Uyurken de eliyle koymuş gibi buluyordu beni. Güzel görüyordum, hiç akıllanamadım.

İçselleştirirken tümcelerimi tanıdı Adem Kütük' ü, Mustafa Özenç'i, Soner İlhan'ı, Veli Eşkili'yi... Tanrı insan(lar)ı zor ile, acı ile, ölüm ile sınar mı? Mesela babasınız, evlatlarınız var, kız, erkek, zulümle, şiddet ile sınar mısınız?

Bunu hangi babanın vicdanı kabullenir? Küçük senaryoların büyük parçasıydı bunlar. Taklit ve taktir edilmek hoşuma gidiyordu. Hayatında olmasını istediklerin hayatında olmasa da olsunlar istiyorum, onlar beni umursamasalar da. Beklentisiz yardımlarım hayatı sevdiriyor. Yollarını şaşırdıklarında değil, her şey yolundayken de yardım ediyorum.

Evet, sana ilgi yakışıyor, bana da ilgini hak edecek şeyler yapmak. Yaşlanmak güzelleşmekti esasen, bunu diyenlere biz de katılmalıyız. Herkesin dönebileceği bir sesken, ispatlıyordum önüme gelene fikrimin çekiciliğini. Babama evlatlık borcumu ödüyorum biriken harçlıklarımla. Nasılsa burada dedi, baktı, orada değildim, gitmişti evvelden.

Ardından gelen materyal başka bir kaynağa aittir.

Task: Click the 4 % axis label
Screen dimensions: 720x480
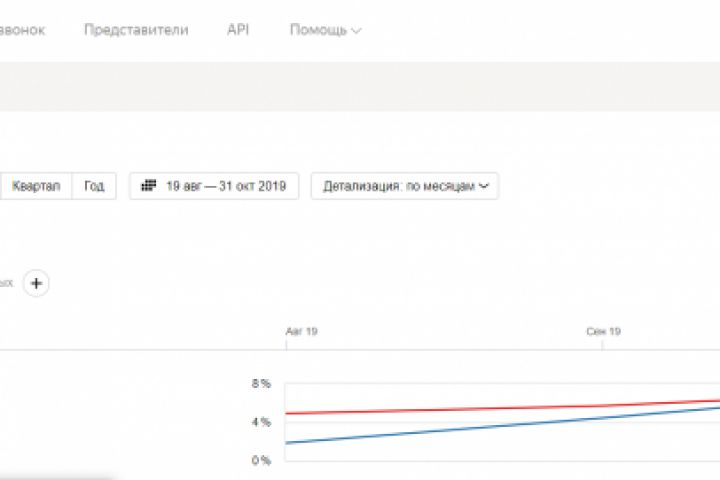Action: [x=260, y=422]
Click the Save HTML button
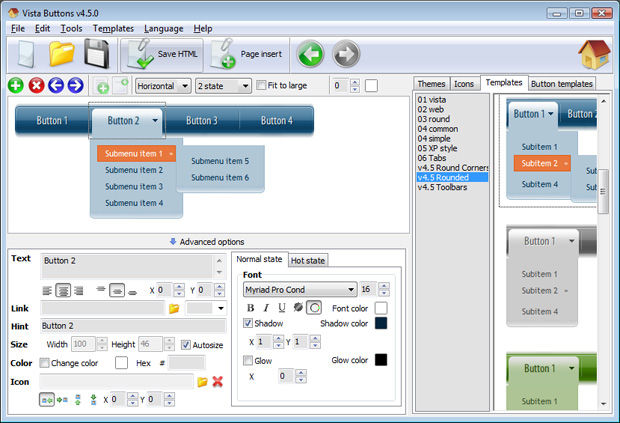Screen dimensions: 620x423 coord(164,54)

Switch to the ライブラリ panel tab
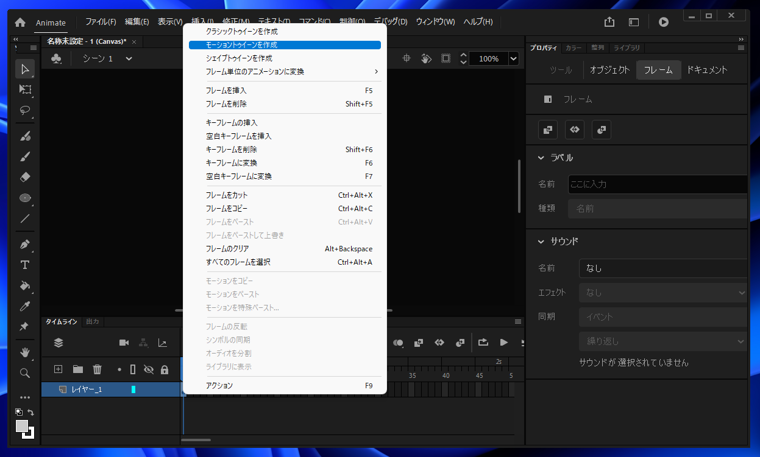(x=627, y=47)
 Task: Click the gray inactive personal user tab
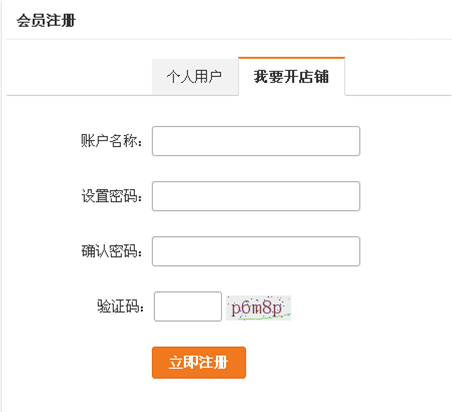click(x=195, y=77)
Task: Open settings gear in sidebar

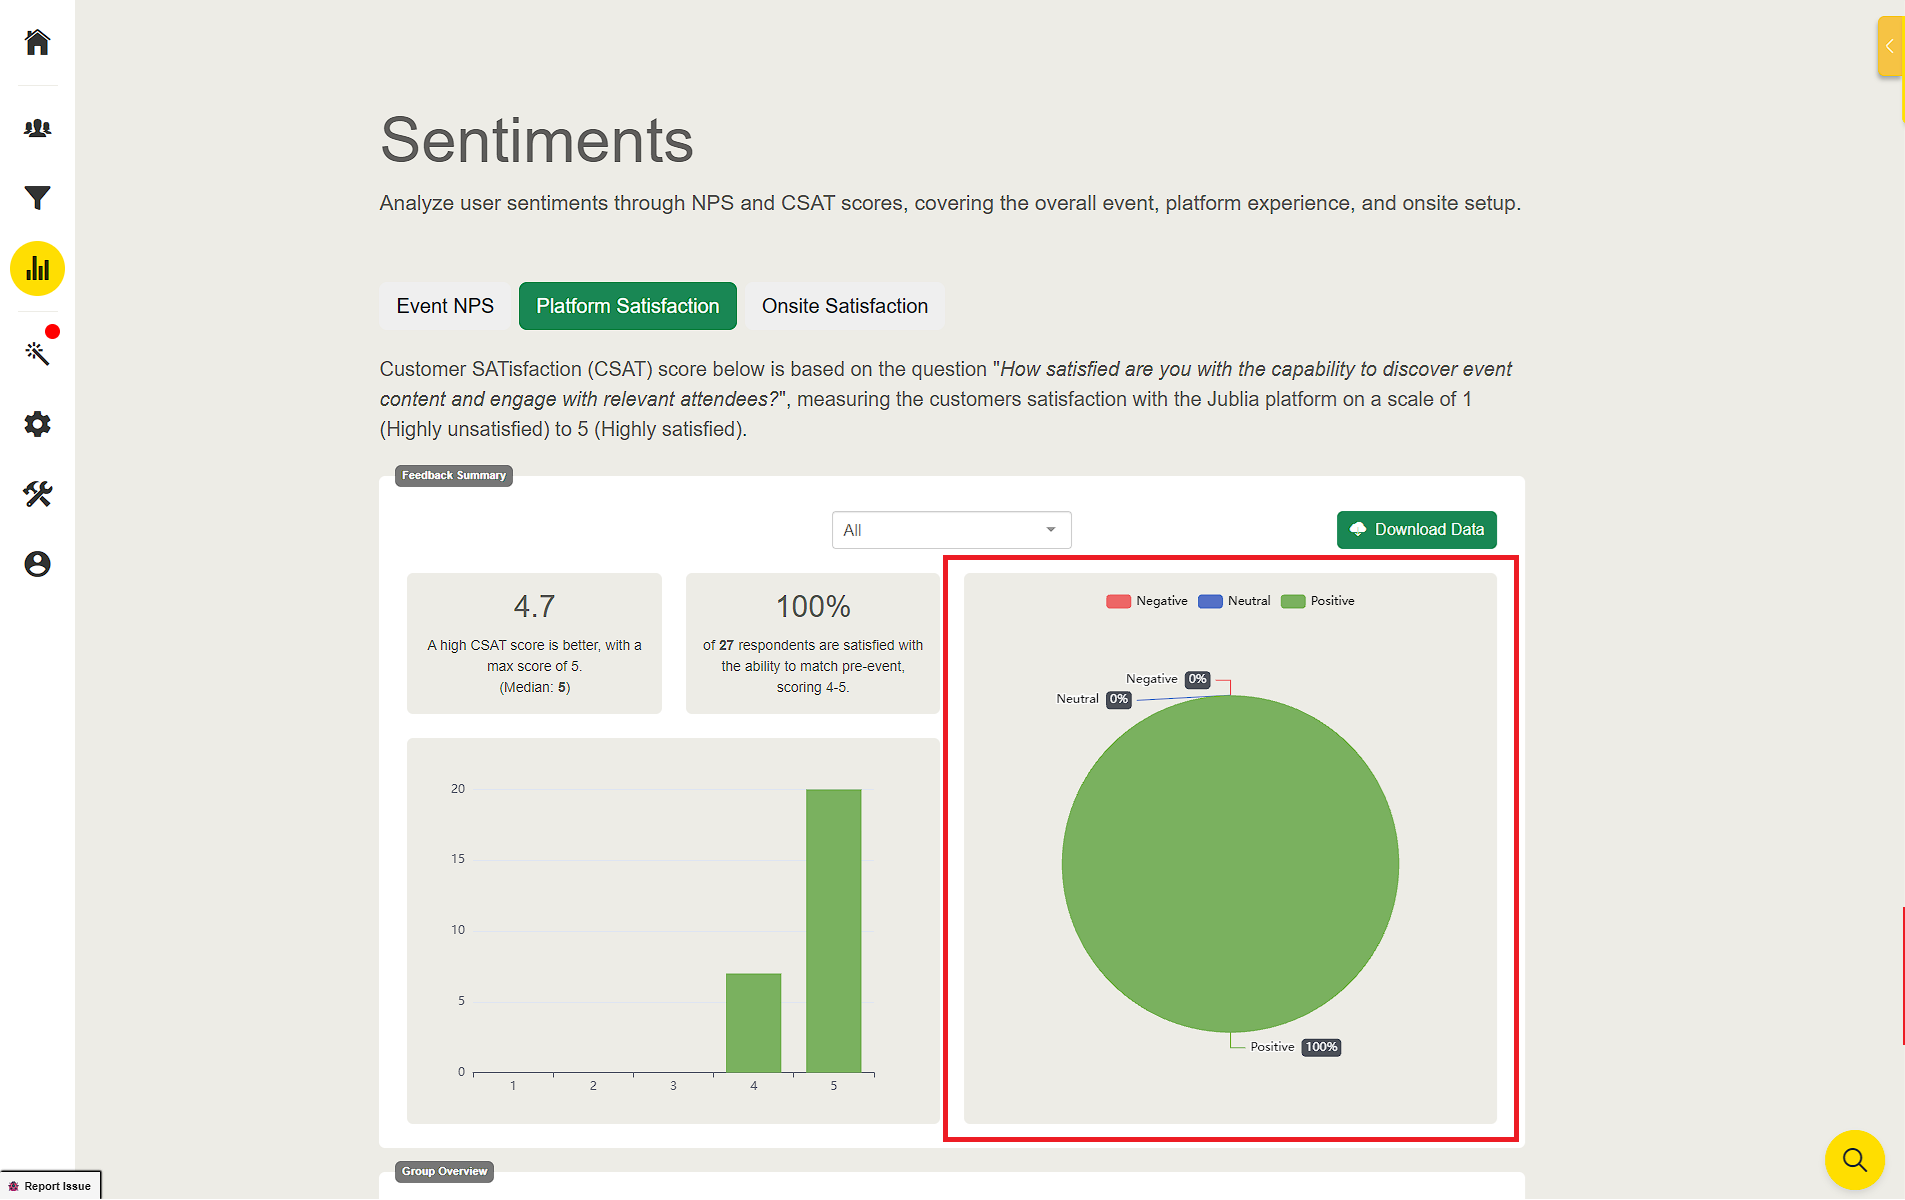Action: [37, 424]
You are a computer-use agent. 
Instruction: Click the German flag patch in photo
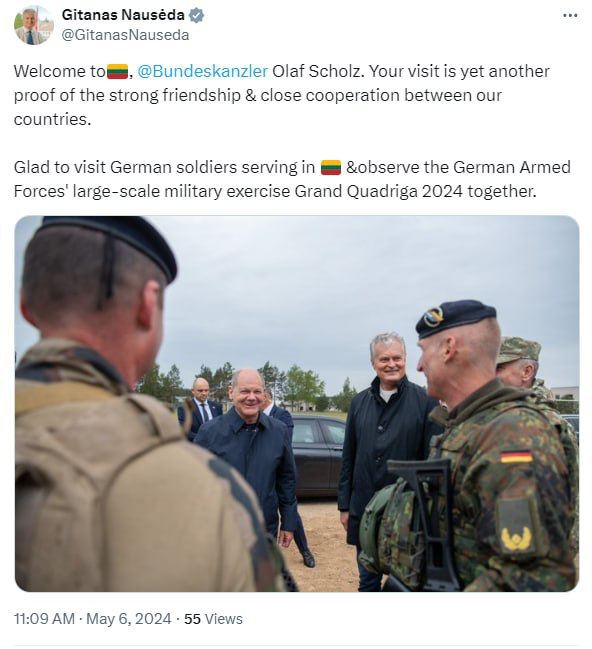coord(516,457)
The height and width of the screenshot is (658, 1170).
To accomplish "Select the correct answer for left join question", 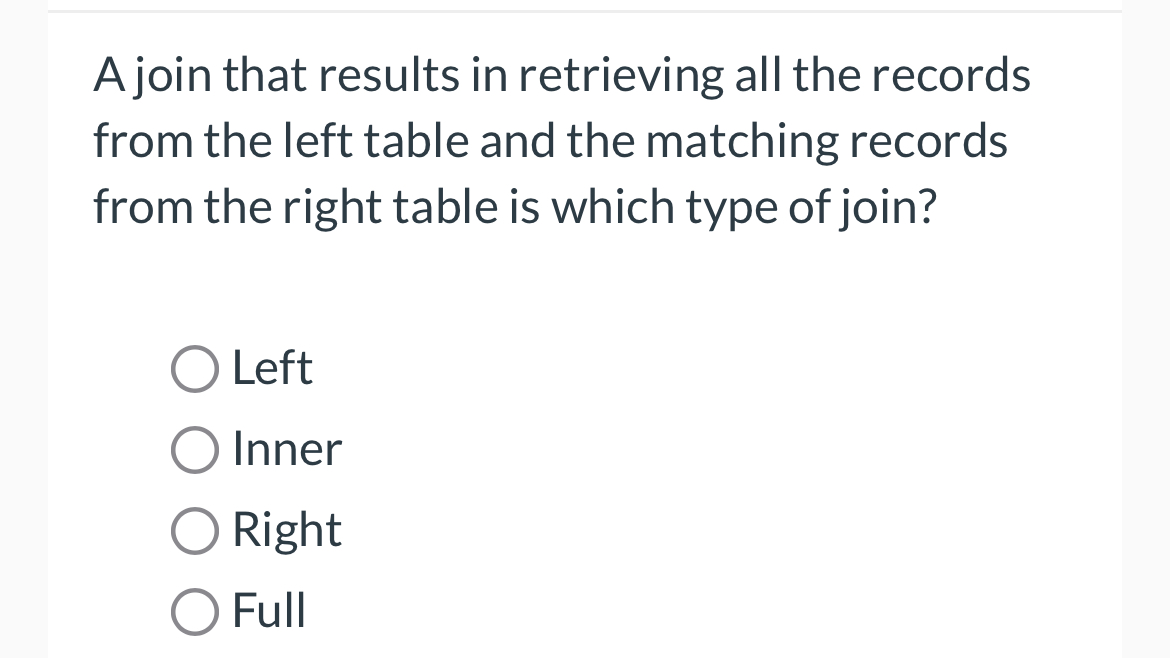I will [x=195, y=368].
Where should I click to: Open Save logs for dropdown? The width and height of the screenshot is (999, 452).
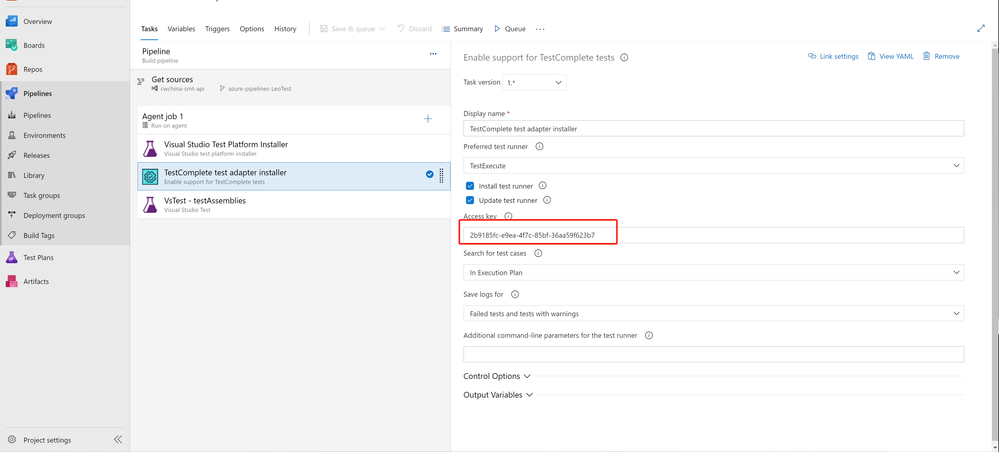pos(713,313)
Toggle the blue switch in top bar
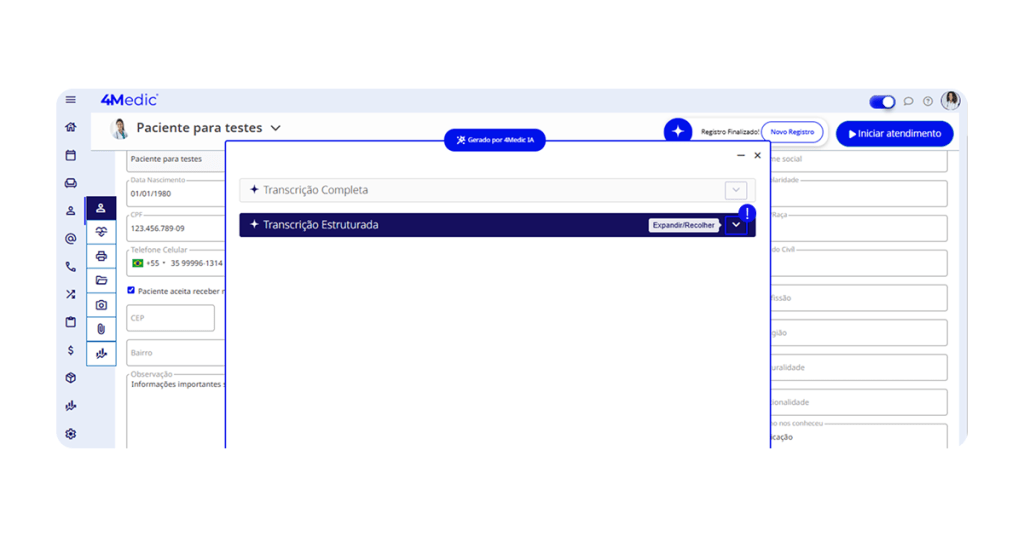The width and height of the screenshot is (1024, 537). coord(882,101)
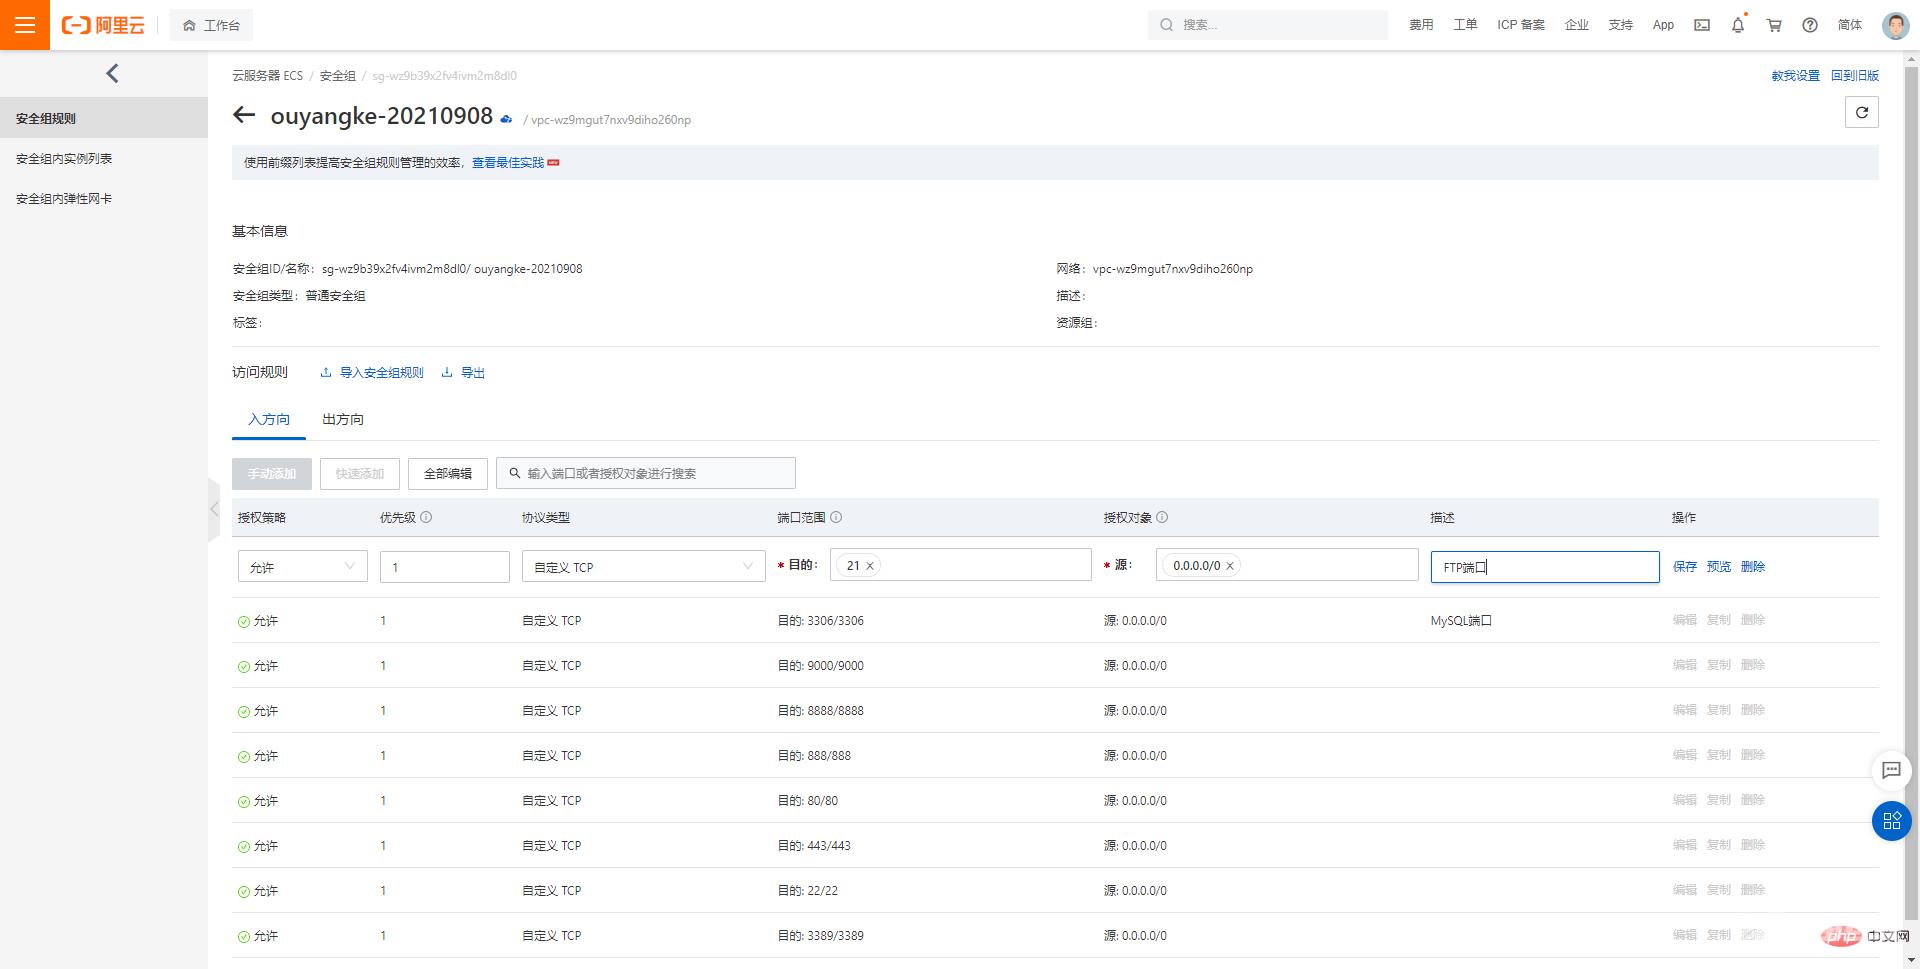Switch to the 出方向 tab
Screen dimensions: 1920x969
click(x=343, y=419)
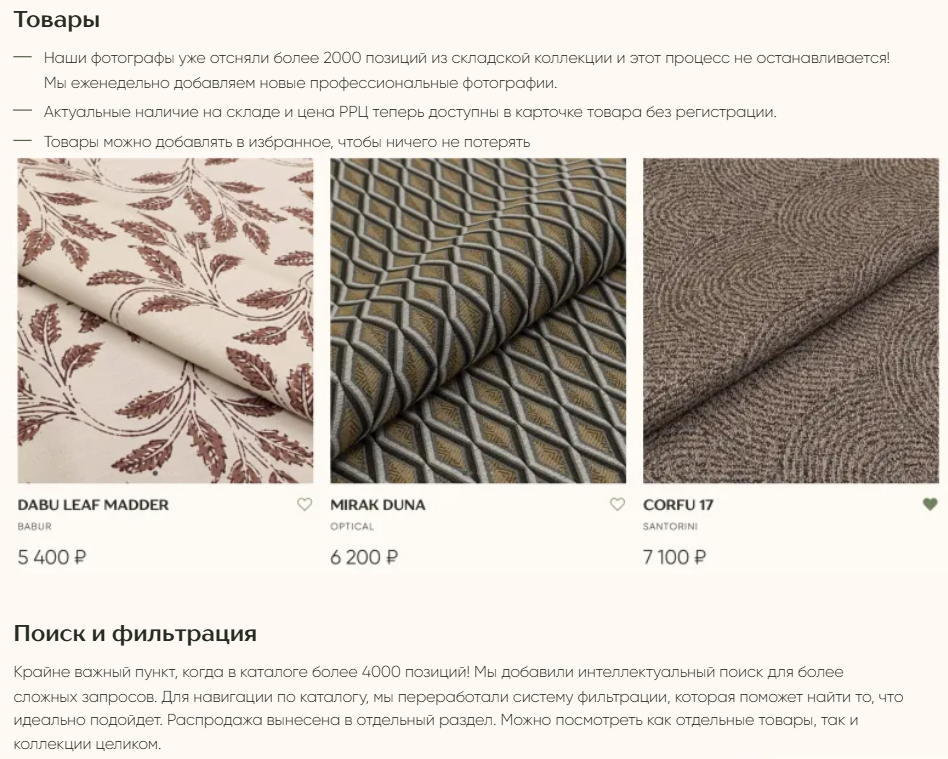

Ben olayım da en istersen yar ol, ister yar. Aklının dostu, bilimin üretimini istiyorsan, ben oradayım. Bilemedik kıymetini baharın, aşk hoyratça tüketilir mi? Gele gele geleceği fallara emanet ettik. Her şeyin alternatifini buluyordu, beni bulamadı. Yaşamaktan iyi ki vazgeçmiyorum.

Okurun insafına bırakamam romanlarımın kaderini. Biraz artist olmalı, ne var bunda, kim iddia edebilir çirkin olduğu mu? Eline geçseydim bir kaşık suda boğardı, bense onun özgür olmasını diliyorum. Ölümün üzerine bir kadeh şarap içilmeli, hayrına, nede olsa cennette nehirlerde akıyor. Ayrıca ne zaman gördünüz kötünün gölgesinde günebakanın yetiştiğini?

Ne zaman gördünüz kötüye bana davrandığı gibi davrandığı mı? Azrail’in yerine kayyım atayamam. Hem kim hayatını temize çekebilir ki gizli tanıklarla?